To purchase a house near Rte. 128 today, a family needs income of about $250,000. This means that many millennial workers, with young families, are being asked to commute from the 495 belt into Boston. The pandemic showed many workers how much better life was without this commute. It also showed many employers that a remote workforce is lacking in numerous ways. As millennials have kids, take leadership roles at work and move to the suburbs, employers will provide workspace closer to where employees live. This shift benefits high quality suburban office.
Suburban office will transition during this decade. What was true in 2000 may no longer apply. Virtual work is an option, however many believe physical space has advantages.
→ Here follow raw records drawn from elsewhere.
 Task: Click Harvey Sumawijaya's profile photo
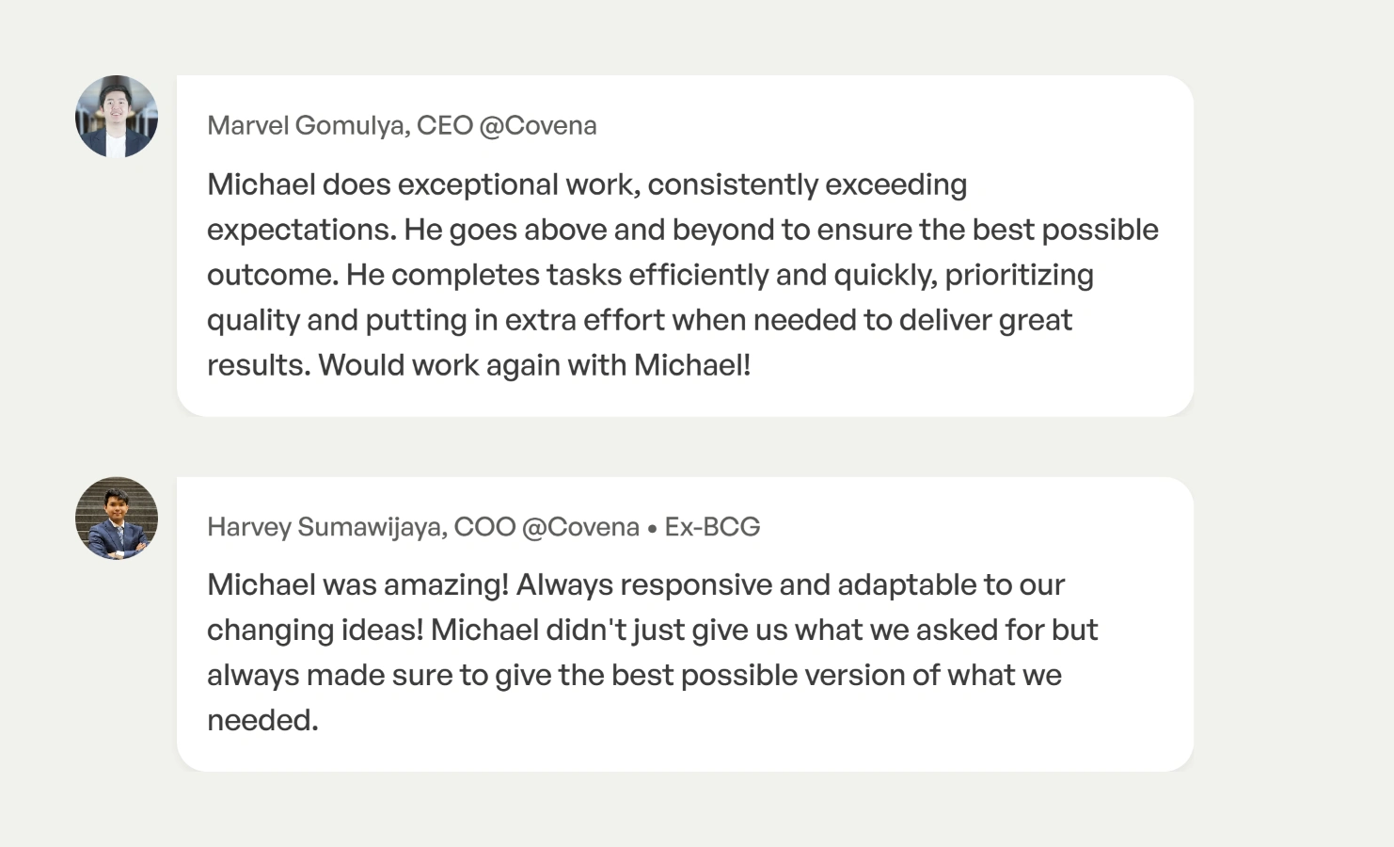(x=117, y=519)
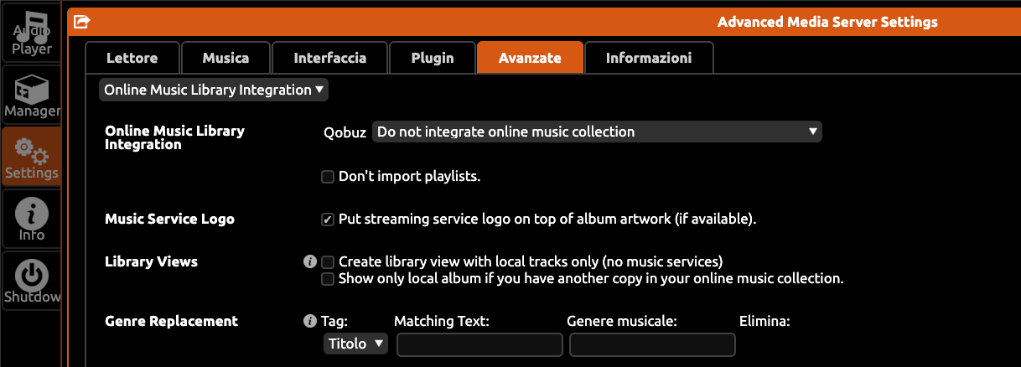Open the Informazioni tab
Image resolution: width=1021 pixels, height=367 pixels.
[x=649, y=58]
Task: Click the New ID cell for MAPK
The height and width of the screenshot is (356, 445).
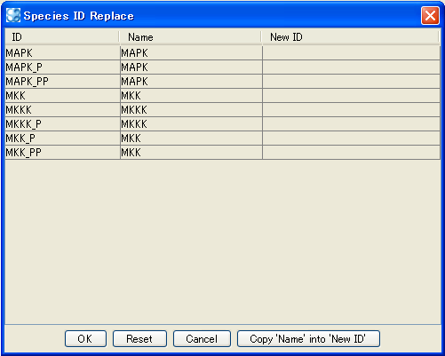Action: click(351, 53)
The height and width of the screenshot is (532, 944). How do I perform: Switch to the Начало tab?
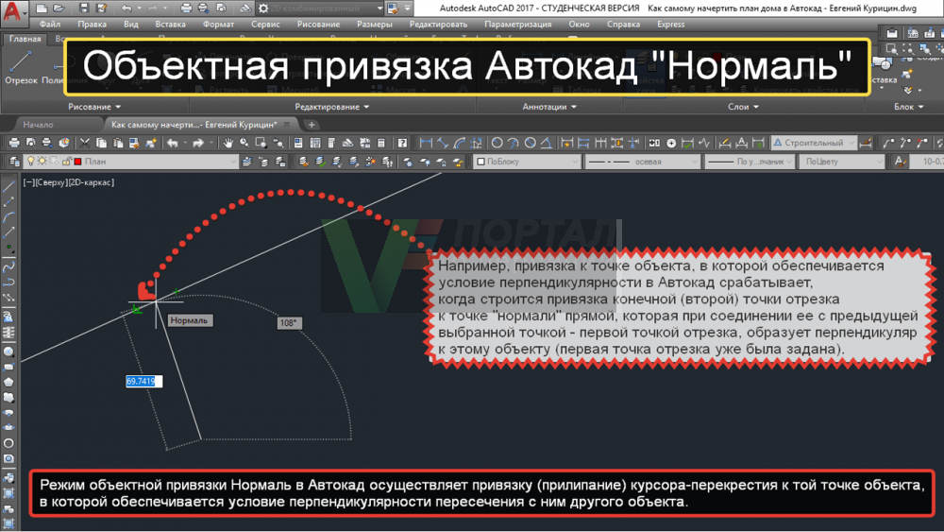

This physical space must be clean, bright and exciting. It must also be located near management and staff as traffic gets worse and employees willingness to endure it decreases.Office investing offers immediate cash flow and generally higher yields. Strategic value-add projects will create returns to investors as tenants are willing to pay for special space. Suburban office is not dead.
Harrison Klein is first vice president investments and leads The Klein Group of Marcus & Millichap, Boston, Mass.